Beyond the Culture of Life™ issues faithful Catholics will be happy to hear about, Gorsuch also would serve as an anchor of objectivity on the bench. The Constitution is the most keen analogy America has to objective Natural Law and it is important that the Constitution remains an immovable buoy regardless of the passing fads and fashions of our generation. As the Roman Catholic Church anchors the world by interpreting unchanging Natural Law, the United States Supreme Court should anchor our country by properly interpreting the unchanging constitution. Whether it be Christ’s Church or a country, nothing can stand if built on always-shifting sands of relativism. As such, this is why Christianity is built upon its “rock”, Peter, and America is built upon its rock, the constitution. This is the way it seems Neil Gorsuch views the Constitution. He, too, is like Scalia in this regard and the Vox article goes on to discuss this:
Like Scalia, he has shown a willingness to occasionally side with defendants on criminal law matters. He sided with a Albuquerque middle schooler who was strip-searched by his school, dissenting while his colleagues ruled that the school police officer and other employees are immune from lawsuits. In one 2012 dissent, he argued against applying the federal law banning felons from owning firearms to a defendant who had no idea he was a felon. And he’s expressed concern with overcriminalization, saying that states and the federal government have enacted too many statutes forbidding too much activity.
…what sets Gorsuch apart from other Supreme Court hopefuls is the high intellectual esteem in which he’s held by fellow judges and legal academics. That raises hopes among conservatives that whatever his jurisprudential overlap with Scalia, he would bring the same literary flair and intellectual firepower to the Court that Scalia’s admirers believe he did. And for liberals, that will likely provoke fears that he could wield similar influence to Scalia on the right bloc of the Court, and on conservatives in lower courts.
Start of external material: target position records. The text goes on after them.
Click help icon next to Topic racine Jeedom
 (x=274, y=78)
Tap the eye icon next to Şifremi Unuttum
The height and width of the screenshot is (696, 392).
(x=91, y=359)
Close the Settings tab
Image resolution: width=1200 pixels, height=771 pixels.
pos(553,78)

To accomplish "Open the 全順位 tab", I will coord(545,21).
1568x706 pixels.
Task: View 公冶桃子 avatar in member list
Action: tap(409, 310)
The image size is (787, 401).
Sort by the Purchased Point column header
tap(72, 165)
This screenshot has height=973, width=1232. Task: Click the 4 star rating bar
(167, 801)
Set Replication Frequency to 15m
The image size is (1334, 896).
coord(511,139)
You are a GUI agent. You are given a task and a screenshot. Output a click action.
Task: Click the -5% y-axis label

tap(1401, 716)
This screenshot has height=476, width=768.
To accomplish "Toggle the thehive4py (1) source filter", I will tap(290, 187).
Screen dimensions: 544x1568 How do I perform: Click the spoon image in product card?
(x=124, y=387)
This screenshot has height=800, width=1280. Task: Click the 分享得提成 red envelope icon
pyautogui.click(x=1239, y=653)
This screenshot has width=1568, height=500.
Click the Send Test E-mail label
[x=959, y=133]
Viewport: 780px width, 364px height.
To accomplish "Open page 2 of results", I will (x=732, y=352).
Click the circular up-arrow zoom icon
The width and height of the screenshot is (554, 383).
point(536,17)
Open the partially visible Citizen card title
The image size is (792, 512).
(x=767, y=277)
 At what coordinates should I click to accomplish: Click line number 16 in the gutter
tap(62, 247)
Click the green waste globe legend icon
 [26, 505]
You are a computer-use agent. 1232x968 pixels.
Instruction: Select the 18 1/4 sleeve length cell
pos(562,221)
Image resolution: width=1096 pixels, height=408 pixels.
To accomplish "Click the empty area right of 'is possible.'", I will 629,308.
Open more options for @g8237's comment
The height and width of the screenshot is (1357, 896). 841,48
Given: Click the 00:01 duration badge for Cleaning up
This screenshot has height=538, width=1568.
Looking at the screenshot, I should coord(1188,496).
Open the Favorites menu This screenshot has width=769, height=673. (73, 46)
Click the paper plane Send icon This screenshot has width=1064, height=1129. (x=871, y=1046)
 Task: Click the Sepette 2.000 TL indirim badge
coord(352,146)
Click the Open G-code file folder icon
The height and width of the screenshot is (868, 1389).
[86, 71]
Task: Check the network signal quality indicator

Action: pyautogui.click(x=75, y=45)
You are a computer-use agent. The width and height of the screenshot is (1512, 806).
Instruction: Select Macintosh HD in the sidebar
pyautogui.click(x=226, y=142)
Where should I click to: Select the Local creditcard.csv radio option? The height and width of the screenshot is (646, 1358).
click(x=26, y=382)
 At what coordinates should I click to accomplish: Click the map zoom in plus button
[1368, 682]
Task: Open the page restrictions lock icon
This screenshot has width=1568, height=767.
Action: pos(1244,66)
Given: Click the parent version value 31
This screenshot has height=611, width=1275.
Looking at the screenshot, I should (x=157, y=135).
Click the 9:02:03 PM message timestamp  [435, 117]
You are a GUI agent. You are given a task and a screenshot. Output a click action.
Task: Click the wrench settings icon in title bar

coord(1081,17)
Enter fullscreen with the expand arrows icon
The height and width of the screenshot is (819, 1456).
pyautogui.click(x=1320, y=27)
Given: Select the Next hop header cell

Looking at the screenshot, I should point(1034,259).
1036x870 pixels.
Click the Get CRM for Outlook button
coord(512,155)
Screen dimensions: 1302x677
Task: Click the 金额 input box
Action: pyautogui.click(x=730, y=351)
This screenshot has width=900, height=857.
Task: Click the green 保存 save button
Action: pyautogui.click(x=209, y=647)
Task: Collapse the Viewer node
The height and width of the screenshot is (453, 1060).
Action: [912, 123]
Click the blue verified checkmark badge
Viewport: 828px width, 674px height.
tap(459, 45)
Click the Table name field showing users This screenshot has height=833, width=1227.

Beyond its personal encomia devoted to Scalia, [Gorsuch has a] fundamental approach to interpreting law and the Constitution, which is very similar to the late justice’s. Both are textualists, concerned primarily in the literal text of laws and less in their legislative history or social context of passage.
There’s also an argument that Gorsuch may have some influence with Justice Kennedy who sometimes sides with the progressive side of the bench:
…he would be the first justice ever to serve alongside a justice for whom he clerked, namely Anthony Kennedy. That gives conservatives some hope that Gorsuch will be able to sway Kennedy on crucial cases, solidifying the conservative bloc and ensuring a 5-4 conservative majority on key issues.
In normal times, Gorsuch should be a safe pick for confirmation as he was easily confirmed after President George W. Bush appointed him to the 10th Circuit Court of Appeals by both Republicans and Democrats. However, we don’t live in normal times anymore and Democrats vow to battle and block anyone Trump nominates.
Also worth noting is that he is a Colorado native, a man of the ‘flyover states’ unlike the rest of the bench (even though he was educated at Columbia and Harvard). At 49, Neil could also be on the bench for over thirty years which terrifies the left who wishes the court to be as progressive as possible. Gorsuch will need many prayers to get past the inevitable confirmation battle and to, hopefully, get 60 votes (which would be ideal).